PASSAGE GIVEN:
I saw a nice ASUS tablet/netbook at powerbuy for 17k; maybe that's an older version?

----------


## harrybarracuda

Probably the Transformer, yes an old one. And they weren't without their manufacturing glitches either, so I'd leave it alone.

----------


## james777

That transformer gadget looks impressive. But if money wasn't a restriction, what  the top of the range netbook, that comes with all the bells and whistles, would you recommend ?

----------


## superman

> I'm not even sure it's out yet! Probably cheaper than an iPhone though.


Too  expensive for me.



> *Asus Transformer Pad Infinity TF700T now available at Tiger Direct*
> 
>                     By Daniel Bader on July 16, 2012 at 5:30pm  in Mobile News
> If you’re looking for the latest and greatest Android tablet in the 10-inch space, look no further than the Asus Transformer Pad Infinity TF700T. Like the Acer Iconia Tab A700, the TF700T has a 10.1-inch 1920×1080 resolution screen and a 1.6Ghz quad-core Tegra 3 processor, which makes it one of the fastest Android tablets on the market.

STATED PROBLEM 1: In the forum thread about Asus tablets, what processor does the quoted news item say the Transformer Pad Infinity TF700T has?
STATED PROBLEM 2: Extend the forum thread about Asus tablets with a few more sentences, picking up right after its last line.

Entries from a dataset
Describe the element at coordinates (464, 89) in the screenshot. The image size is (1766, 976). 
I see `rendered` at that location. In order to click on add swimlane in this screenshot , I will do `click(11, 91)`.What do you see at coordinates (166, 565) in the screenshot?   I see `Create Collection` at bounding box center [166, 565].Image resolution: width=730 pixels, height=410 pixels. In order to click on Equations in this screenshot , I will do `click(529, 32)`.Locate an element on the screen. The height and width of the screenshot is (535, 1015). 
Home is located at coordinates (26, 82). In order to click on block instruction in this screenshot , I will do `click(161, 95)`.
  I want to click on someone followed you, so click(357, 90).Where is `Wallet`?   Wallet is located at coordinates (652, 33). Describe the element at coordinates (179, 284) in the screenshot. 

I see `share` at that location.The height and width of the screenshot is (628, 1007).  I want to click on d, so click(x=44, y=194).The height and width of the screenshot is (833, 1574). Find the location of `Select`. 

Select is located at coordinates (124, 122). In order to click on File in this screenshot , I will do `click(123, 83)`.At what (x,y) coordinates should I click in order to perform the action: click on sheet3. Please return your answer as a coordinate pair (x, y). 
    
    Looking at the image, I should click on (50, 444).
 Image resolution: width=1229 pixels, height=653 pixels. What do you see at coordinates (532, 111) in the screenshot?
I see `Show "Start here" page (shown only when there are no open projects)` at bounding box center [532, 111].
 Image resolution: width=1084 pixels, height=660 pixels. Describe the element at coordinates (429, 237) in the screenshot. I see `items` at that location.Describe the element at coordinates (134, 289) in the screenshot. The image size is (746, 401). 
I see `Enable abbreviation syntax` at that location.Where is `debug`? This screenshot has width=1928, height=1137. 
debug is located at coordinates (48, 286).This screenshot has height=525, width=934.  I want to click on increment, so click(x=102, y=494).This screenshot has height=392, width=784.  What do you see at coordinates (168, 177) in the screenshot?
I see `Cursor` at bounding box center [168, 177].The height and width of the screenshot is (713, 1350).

RESPONSE 1: A 1.6Ghz quad-core Tegra 3 processor.

RESPONSE 2:
> Tiger Direct has recently put the model on sale for higher than its $499 MSRP — the 32GB version runs $574.99, while the 64GB version goes for $689.99. If you want the tablet/keyboard dock bundle, add an extra $200 or so, though you can buy it separately for $174.99.


Asus Transformer Pad Infinity TF700T now available at Tiger Direct | MobileSyrup.com

----------


## superman

Price in Thailand. 


> 64 GB + keyboard dock ออกมาแล้ว อยู่ที่… *23,900 บาท*


 Asus Thailand

----------


## harrybarracuda

> That transformer gadget looks impressive. But if money wasn't a restriction, what  the top of the range netbook, that comes with all the bells and whistles, would you recommend ?


Well their 'N' Series looks pretty good. But Windows 8 is out next month, you might want to wait until the proper OEM version for it arrives.

ASUS - Notebooks- ASUS N56VM

----------


## baldrick

> what the top of the range netbook, that comes with all the bells and whistles, would you recommend ?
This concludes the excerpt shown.